-- TU OBJETIVO --
Según el relato del viaje en bicicleta a Puntarenas, ¿qué día salió de Heredia quien lo cuenta?

━━ TEXTO EXTRAÍDO ━━

¡Jale al Puerto en cleta! DÍA 1

¡Jale al Puerto en cleta!

Era esta una idea que me calentaba la cabeza desde hacía años porque siendo niño escuché una vez a mi tata contar que él a sus 17 se había mandado con un par de amigos desde San José hasta Puntarenas en una bicicleta 28 y sin cambios. 

Esa anécdota se grabó a fuego en mi mente y se convirtió en una especie de propósito no cumplido durante mucho tiempo.

Sin embargo, ahora que llegaba el momento de emular el viaje de mi papá, sabía que tendría que hacerle a mi bicicleta Karla alguna que otra cirugía. 

La primera transformación consistió en cambiar el monoplato de 52 dientes por un biplato que finalmente quedó en 50/34 dientes. No era exactamente lo que buscaba, pero fue lo que me consiguieron los mecánicos.

Luego adquirí de segunda mano un maletero delantero que me permitiera llevar, de ser necesario, un par de alforjas adicionales.


Con un poco de maña le adapté a Karla un portabotellas adicional para disponer así de un recipiente de suero isotónico y otro de agua. No es necesario aclarar que en viajes largos el consumo de líquido se vuelve vital.

Y luego me dije que una brújula no estaría de más. Por supuesto que para viajar a Puntarenas no se requiere de una brújula, pero muchos que no somos como Marco Polo vivimos despistados y desorientados. Además, una rosa de los vientos le daría a mi cleta un aire de exploradora.

Con tales mejoras consideré que lo único que faltaba para jalar al Puerto era establecer una fecha y mandarme. 

¿Que si tenía dudas de si podría llegar? ¡Claro que las tenía! Pero los rocos sabemos por experiencia que para dar cumplimiento a algo hay que hacerlo a pesar de los necios titubeos.

En consecuencia, el lunes 4 de febrero del 2019 salí tempranito de mi casa en Heredia y me enrumbé hacia San Lorenzo donde me detuve un rato para saludar al sol naciente.

Luego seguí hacia Alajuela para abrazar desde ahí la ruta 3 que me llevaría hasta Atenas.

━━━
━━ EXTRACTO DE DATOS ━━

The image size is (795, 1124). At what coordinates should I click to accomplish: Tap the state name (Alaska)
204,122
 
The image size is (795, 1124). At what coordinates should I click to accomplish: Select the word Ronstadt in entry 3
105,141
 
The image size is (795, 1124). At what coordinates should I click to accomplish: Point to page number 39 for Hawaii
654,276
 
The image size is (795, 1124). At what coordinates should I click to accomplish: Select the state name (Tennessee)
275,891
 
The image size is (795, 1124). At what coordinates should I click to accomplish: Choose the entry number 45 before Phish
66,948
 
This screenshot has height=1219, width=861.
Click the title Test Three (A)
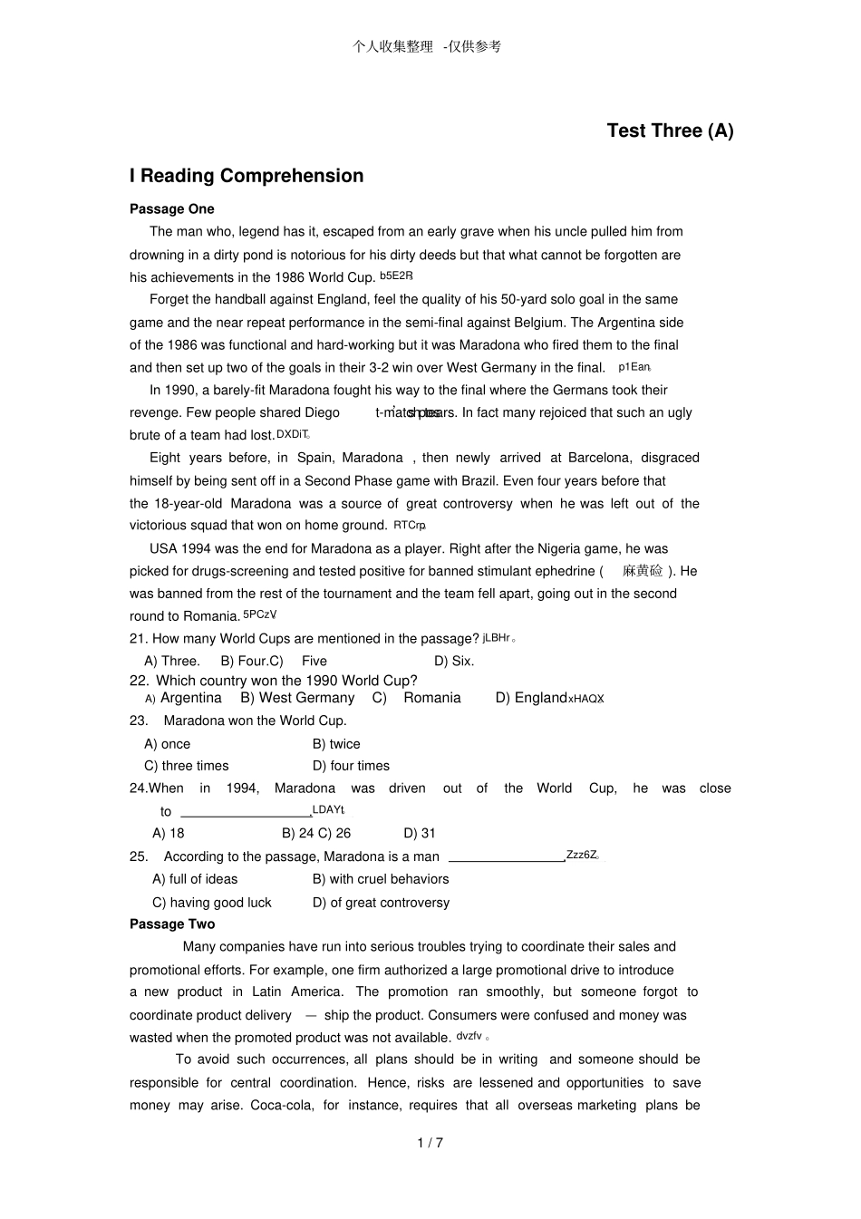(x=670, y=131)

━━━
━━ EXTRACTO DE DATOS ━━

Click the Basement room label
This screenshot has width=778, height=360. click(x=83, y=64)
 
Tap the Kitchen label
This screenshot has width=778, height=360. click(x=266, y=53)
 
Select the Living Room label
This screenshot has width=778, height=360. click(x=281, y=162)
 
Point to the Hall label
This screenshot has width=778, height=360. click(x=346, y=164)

━━━

-- SOLUCIÓN --
El lunes 4 de febrero del 2019.